La frénésie érotique de Tracey Emin au musée d’Orsay
Jusqu’au 29 septembre, le musée d’Orsay invite l’artiste contemporaine Tracey Emin à dialoguer avec ses collections. Pour la toute première fois, elle y expose sa nouvelle série de dessins de nu. Une célébration de l’amour et du désir.
Par Matthieu Jacquet.
Le dessin de nu, revu et corrigé par Tracey Emin : telle est l’affiche estivale du musée d'Orsay. Après Julian Schnabel et Glenn Ligon, la Britannique est en effet la troisième artiste contemporaine invitée par l'institution à dialoguer avec ses collections. Dans les années 90, elle devient célèbre pour son appartenance aux “Young British Artists”, qui font sensation à la galerie Saatchi avec des œuvres “chocs” caractérisées par une grande audace matérielle. À ses côtés figurent notamment Damien Hirst, Sarah Lucas et les frères Chapman. Depuis ces débuts tonitruants, Tracey Emin explore l'intime : de la tente “tableau de chasse”, sur laquelle figurent les noms de tous ses partenaires sexuels, au lit souillé par de longues semaines de dépression… ses œuvres sont l'affirmation brute et subversive de sa propre intimité féminine, dont la crudité fit plusieurs fois polémique.
Connue pour ses installations, l’artiste prolonge son goût pour la provocation dans des peintures et des dessins. Seuls ces derniers sont présents à Orsay, où elle dévoile pour la toute première fois, sa nouvelle série réalisée en 2018 et 2019. Des nus, pour la plupart féminins, réunis sous un titre explicite : The fear of loving (en français : “La peur d’aimer”). Une méditation sur l’amour et le désir, que l’artiste a choisi de faire dialoguer avec un florilège de dessins du XIXe siècle issus de la collection du musée.
Dès l’entrée dans l’exposition, Tracey Emin annonce la radicalité de sa proposition en habillant le couloir entier de ses dessins. Des traits énergiques esquissés à l’acrylique dans une palette de couleurs réduite à l’essentiel : le noir profond du contour investit le blanc vierge du papier d’un contraste que vient parfois adoucir des nuances de lavis bleuté.
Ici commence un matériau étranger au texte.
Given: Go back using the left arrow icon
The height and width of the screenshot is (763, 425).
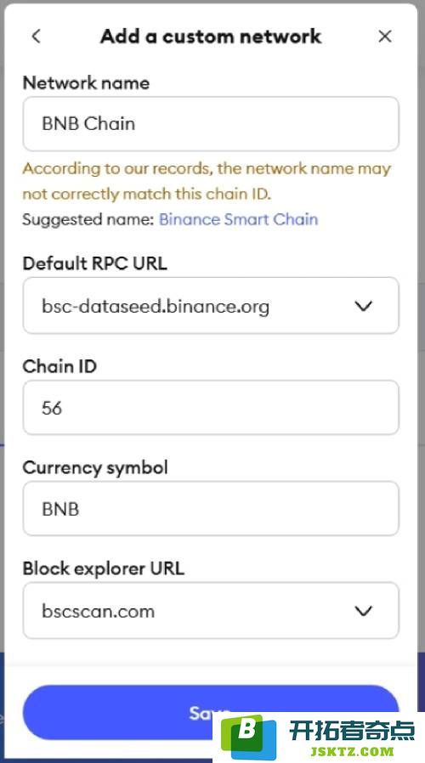Looking at the screenshot, I should pos(36,36).
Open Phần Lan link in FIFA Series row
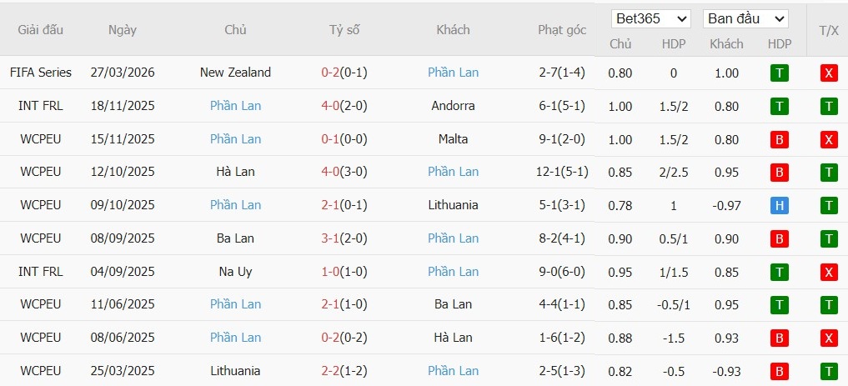Viewport: 848px width, 386px height. point(453,73)
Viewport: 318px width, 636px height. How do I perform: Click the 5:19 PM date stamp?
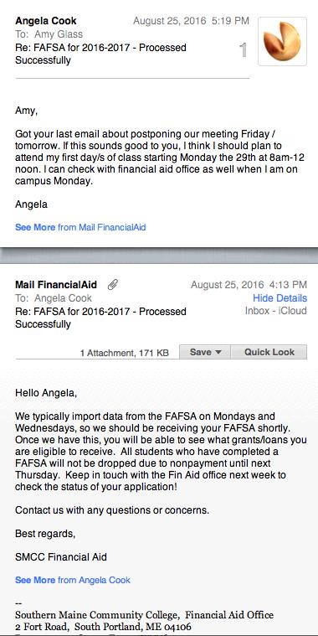tap(191, 21)
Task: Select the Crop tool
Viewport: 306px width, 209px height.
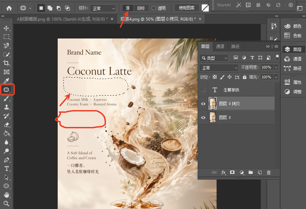Action: pyautogui.click(x=6, y=63)
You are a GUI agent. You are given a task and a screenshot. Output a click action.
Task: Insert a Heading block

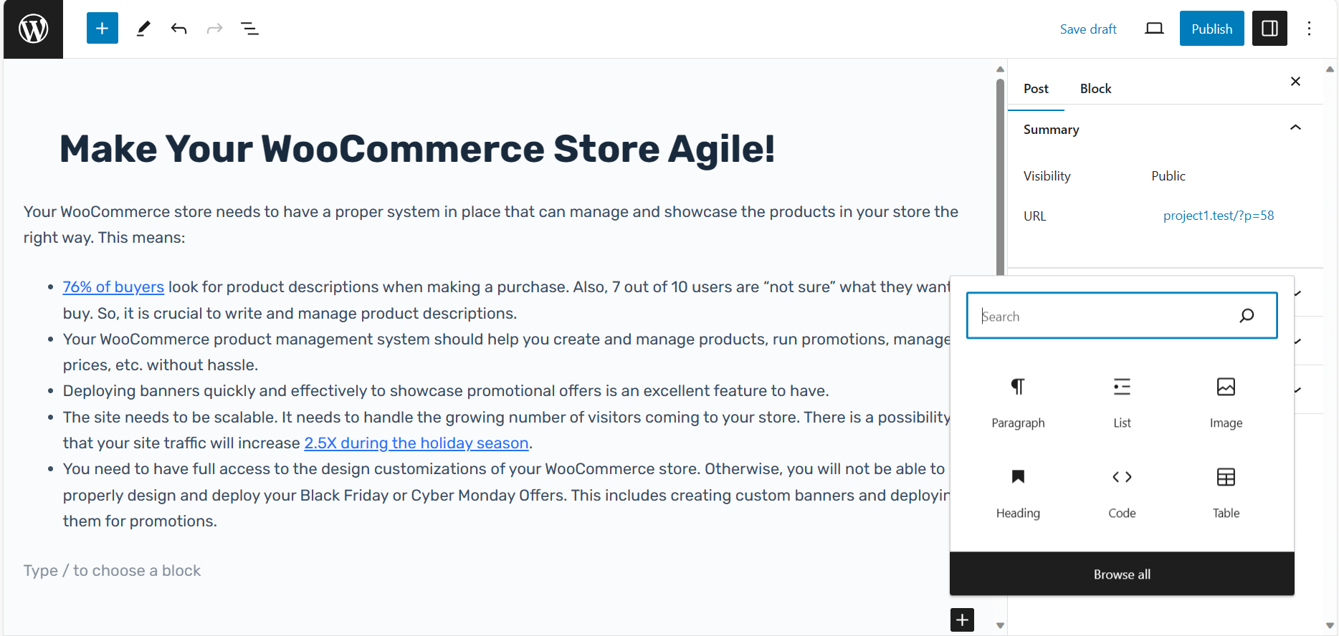pyautogui.click(x=1018, y=493)
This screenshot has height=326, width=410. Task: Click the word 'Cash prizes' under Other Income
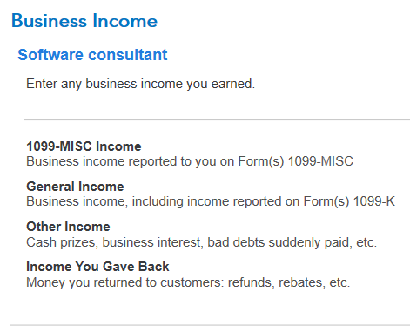click(x=61, y=242)
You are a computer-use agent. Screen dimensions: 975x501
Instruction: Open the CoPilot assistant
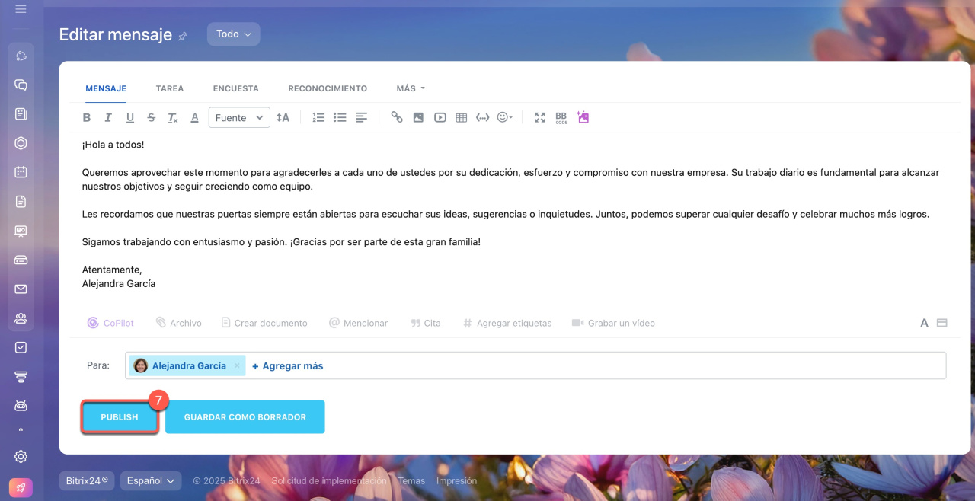[x=110, y=323]
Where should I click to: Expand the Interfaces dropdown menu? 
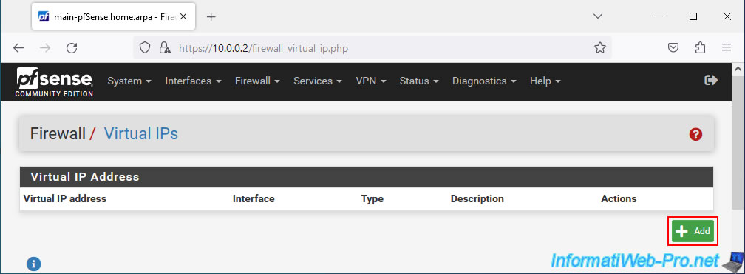coord(194,81)
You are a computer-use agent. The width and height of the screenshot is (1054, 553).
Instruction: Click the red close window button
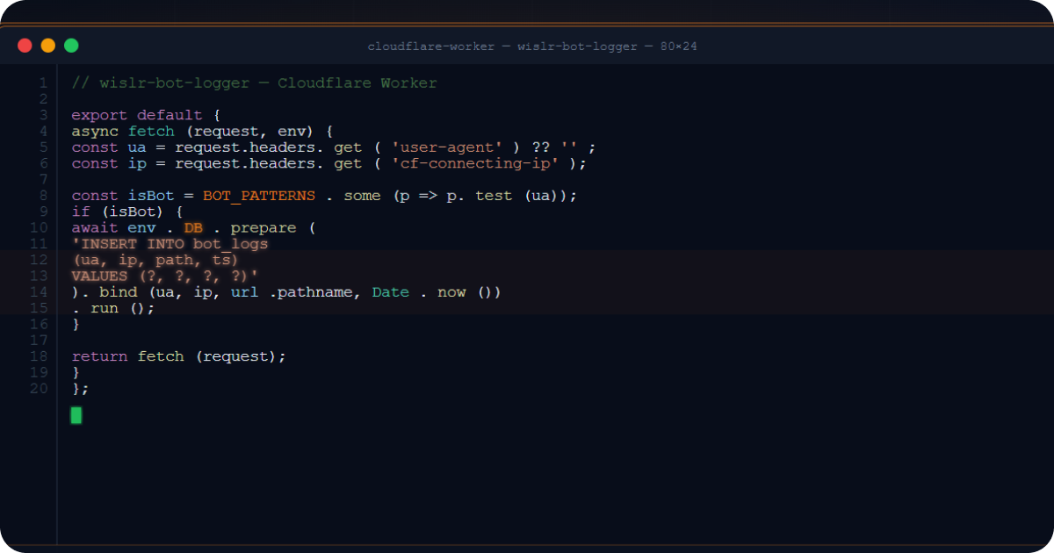click(x=25, y=46)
Dans ces nus habités, les corps tantôt minces tantôt adipeux, définis par l’épaisseur des lignes acérées, se confondent avec les contours du matelas et les plis des draps.
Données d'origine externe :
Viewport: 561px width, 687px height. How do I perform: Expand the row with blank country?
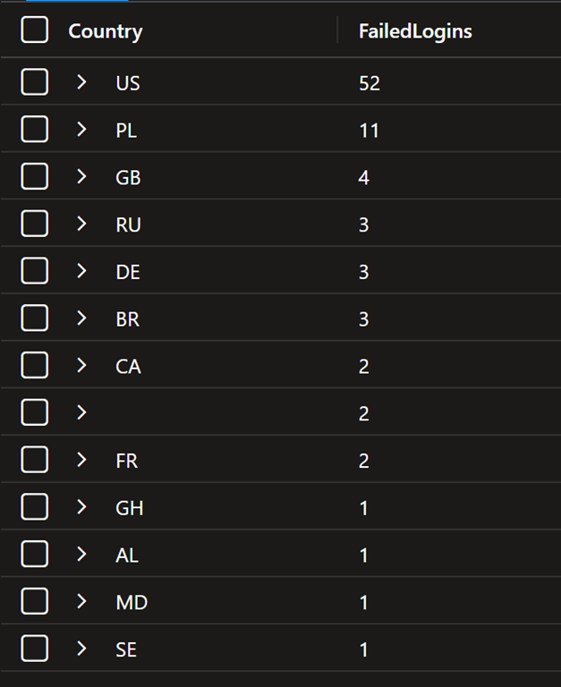(x=81, y=412)
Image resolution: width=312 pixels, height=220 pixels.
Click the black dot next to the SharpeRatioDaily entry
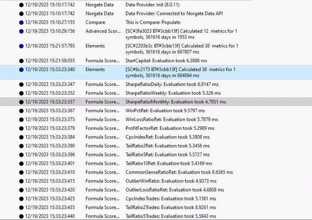point(22,84)
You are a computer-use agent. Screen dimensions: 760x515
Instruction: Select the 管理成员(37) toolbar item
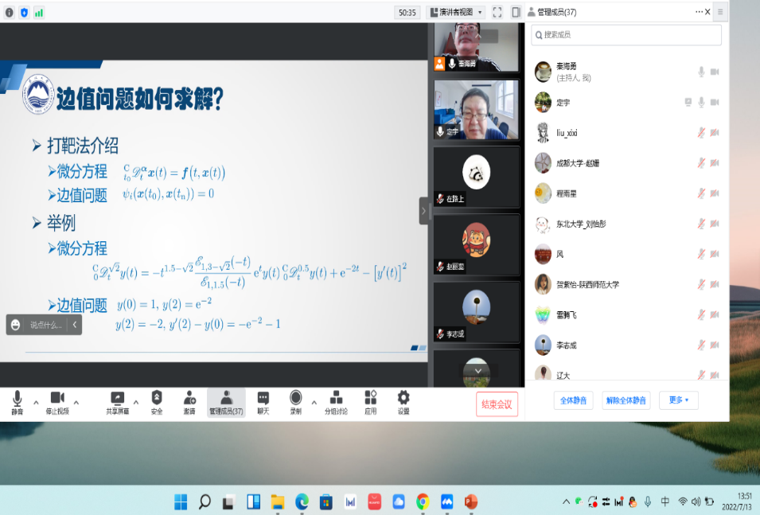[226, 402]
Supports immédiats d’une émotion intense, les dessins de Tracey Emin matérialisent avec transparence la spontanéité crue de son regard.
Tracey Emin ouvre ici un véritable journal intime graphique imbibé par l’expression mélancolique du désir : adressés pour la plupart à un “tu” imaginaire, les titres des œuvres semblent en réalité cibler l’allocutaire abstrait du feu passionnel. Supports immédiats d’une émotion intense, les dessins matérialisent avec transparence la spontanéité crue du regard de l’artiste. Comme une finale déclaration de haine, I hated you – I hated you – I hated you, le plus récent de sa série, tend vers une abstraction violente où le corps se fond dans le graffiti.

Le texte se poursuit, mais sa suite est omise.